The good news and the bad
This is news that can be termed both good and bad. Environment educators aren't exactly overjoyed. They all face a peculiar problem. Whenever they go to a school to talk about environmental education the principal immediately summons the biology teacher.
It is simple. Schools, the ministry of education, academics all think of environment in terms of biology and zoology. The moment this word is mentioned, children put up their hands and yell, " tigers!"
For them the environment is only pretty landscapes, trees and tigers. Not the air they breathe, not the water they drink, not the changing climate.
There is obviously something going wrong here. Making environment education compulsory will not solve the problem. It seems relevant environment education material for students and teacher is still to be produced. There is the larger question - the study of environment has to be linked with development issues. Are teachers well acquainted with such issues? Or does the government need to start a programme to train teachers before they are allowed to get down to the business of teaching? Environment education in universities is dealt with only from a biology/zoology point of view. There is no attempt to study environment from a socio-economic point of view. To be understood for what it is, the study of environment must also be linked to development issues. The connection between the two has to be explored and understood.

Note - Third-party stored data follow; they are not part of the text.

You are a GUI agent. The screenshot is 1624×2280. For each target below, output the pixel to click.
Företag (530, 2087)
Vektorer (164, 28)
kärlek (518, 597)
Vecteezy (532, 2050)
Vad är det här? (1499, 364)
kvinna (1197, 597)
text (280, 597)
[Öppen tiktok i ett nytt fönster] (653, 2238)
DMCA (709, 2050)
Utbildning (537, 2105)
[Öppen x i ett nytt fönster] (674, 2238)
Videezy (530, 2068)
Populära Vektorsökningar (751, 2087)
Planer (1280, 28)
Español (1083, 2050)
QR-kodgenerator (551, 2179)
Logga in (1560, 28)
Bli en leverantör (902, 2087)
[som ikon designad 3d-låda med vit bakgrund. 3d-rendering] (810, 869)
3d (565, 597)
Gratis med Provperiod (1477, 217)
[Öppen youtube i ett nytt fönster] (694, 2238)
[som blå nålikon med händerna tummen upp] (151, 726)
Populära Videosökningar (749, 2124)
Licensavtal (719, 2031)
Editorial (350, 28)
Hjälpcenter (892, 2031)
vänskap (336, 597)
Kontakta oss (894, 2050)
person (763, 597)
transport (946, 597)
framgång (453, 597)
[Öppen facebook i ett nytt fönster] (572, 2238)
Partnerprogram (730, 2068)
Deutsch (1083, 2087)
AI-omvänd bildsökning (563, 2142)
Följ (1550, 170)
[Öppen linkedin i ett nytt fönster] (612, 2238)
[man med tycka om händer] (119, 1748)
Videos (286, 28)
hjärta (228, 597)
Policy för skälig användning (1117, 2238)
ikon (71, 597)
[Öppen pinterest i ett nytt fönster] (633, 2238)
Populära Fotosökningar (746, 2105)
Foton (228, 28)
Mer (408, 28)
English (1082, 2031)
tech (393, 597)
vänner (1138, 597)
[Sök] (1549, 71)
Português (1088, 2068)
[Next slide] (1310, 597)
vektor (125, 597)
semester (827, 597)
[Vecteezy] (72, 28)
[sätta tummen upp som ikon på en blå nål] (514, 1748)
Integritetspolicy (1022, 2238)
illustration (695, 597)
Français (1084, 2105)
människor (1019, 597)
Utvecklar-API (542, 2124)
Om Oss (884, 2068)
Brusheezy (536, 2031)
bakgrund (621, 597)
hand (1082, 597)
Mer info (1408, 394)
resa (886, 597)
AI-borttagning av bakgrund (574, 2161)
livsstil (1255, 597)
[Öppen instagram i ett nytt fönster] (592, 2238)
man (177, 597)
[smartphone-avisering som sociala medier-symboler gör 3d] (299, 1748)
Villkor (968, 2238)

Then there are certain environmental management issues at stake which are not understood very well and cannot be studied under the sciences approach. How local communities manage their water in water scarce areas is one of these. How forest dwellers are not poachers and timber smugglers but contribute to the upkeep of the forest is another.
Environment is an interdisciplinary field. Taught in isolation, in the manner that is being conceived today, it is a dead duck.